Вопрос задал водитель, вид у него при этом был до смешного сосредоточенный. Юшкин покосился на водителя, перевел недоуменный взгляд на Гурова, ожидая его реакции. А Гуров и сам опешил: с чего это водителю вдруг вздумалось лезть в расследование?
– Я к тому, что, если бы он оставался на месте, его бы кто-то наверняка заметил, – ответил водитель на вопросительный взгляд Гурова. – Полагаю, к тому времени он успел уйти.
– Прошу прощения, Леонид Мейерхольд, но ваше дело крутить баранку, а вопросы задавать здесь уполномочен я, – раздраженно заявил Гуров. – Думаю, вам лучше вернуться в машину.

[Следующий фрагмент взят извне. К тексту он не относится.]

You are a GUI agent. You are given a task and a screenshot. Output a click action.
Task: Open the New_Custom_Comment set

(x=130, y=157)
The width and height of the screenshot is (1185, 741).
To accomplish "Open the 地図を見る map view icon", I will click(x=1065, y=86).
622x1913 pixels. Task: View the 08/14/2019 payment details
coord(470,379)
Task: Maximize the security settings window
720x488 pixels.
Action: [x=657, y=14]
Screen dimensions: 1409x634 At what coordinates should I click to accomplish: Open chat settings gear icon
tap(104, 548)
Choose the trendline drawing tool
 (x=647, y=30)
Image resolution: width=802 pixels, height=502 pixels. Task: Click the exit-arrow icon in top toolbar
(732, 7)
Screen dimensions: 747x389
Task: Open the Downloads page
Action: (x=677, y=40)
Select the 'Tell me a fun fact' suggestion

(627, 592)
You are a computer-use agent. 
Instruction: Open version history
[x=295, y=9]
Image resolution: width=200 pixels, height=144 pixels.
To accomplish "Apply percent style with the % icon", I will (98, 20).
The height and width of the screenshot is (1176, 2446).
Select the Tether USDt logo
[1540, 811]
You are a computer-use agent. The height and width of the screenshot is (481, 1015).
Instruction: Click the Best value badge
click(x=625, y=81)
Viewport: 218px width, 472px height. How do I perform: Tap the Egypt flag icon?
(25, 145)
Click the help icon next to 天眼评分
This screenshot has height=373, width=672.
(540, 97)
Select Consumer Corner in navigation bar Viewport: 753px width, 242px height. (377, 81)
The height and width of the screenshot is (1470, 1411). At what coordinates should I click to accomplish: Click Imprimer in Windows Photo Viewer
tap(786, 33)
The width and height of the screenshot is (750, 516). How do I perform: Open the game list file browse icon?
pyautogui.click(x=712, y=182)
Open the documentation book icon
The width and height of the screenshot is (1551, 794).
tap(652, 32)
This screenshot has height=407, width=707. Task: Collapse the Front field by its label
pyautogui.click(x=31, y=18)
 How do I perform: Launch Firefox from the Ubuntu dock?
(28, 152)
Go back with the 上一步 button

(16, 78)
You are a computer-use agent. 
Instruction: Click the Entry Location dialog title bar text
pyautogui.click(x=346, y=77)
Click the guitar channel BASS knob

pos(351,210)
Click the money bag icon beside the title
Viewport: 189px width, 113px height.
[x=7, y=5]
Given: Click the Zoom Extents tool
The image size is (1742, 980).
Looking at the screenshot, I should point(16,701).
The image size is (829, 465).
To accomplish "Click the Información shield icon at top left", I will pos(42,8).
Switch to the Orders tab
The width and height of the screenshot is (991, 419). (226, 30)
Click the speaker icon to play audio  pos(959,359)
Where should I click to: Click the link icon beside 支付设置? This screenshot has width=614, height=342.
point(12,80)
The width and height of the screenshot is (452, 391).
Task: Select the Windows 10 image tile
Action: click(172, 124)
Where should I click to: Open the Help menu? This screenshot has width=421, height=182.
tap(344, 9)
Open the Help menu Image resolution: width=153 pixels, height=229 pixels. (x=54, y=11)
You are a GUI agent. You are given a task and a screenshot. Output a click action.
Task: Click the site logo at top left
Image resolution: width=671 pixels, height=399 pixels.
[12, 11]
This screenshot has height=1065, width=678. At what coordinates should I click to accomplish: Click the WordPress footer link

– Позвольте с вами не согласиться, товарищ полковник, – Мейерхольд не выглядел ни смущенным, ни оскорбленным. – Мой военный опыт может вам пригодиться. Осмелюсь сказать больше: он будет неоценим в рамках данного расследования.
– Когда мне потребуется ваша консультация, как бывшего сотрудника военного ведомства, я дам знать, – сухо проговорил Гуров. – Возвращайтесь в машину. Думаю, нам лучше перейти к опросу свидетелей.
Последняя фраза была обращена к Юшкину. Тот понял, чего от него ждет Гуров, и быстро зашагал к подъезду. Леонид Мейерхольд остался на месте. Он провожал полковника полным скорби взглядом, но Гуров этого не видел. Он шагал вслед за Юшкиным, желая поскорее избавиться от назойливого водителя.
В доме номер пятнадцать Гуров пробыл до трех часов дня. Выслушал не меньше трех десятков версий того, что случилось накануне ночью, с подробностями и без них. Осмотрел квартиру убитого, получил весьма четкое представление о том, каким человеком при жизни был Рауф Гулиев. Он не был аккуратистом и педантом. В его квартире чувствовалось запустение и безнадега. Единственное место, где хоть как-то прослеживался порядок, – это долговая книга. Вот она производила впечатление. В ней были собраны записи за последние три года. Чем занимался Гулиев до этого, можно было предположить по тому, насколько внушительными были его долги.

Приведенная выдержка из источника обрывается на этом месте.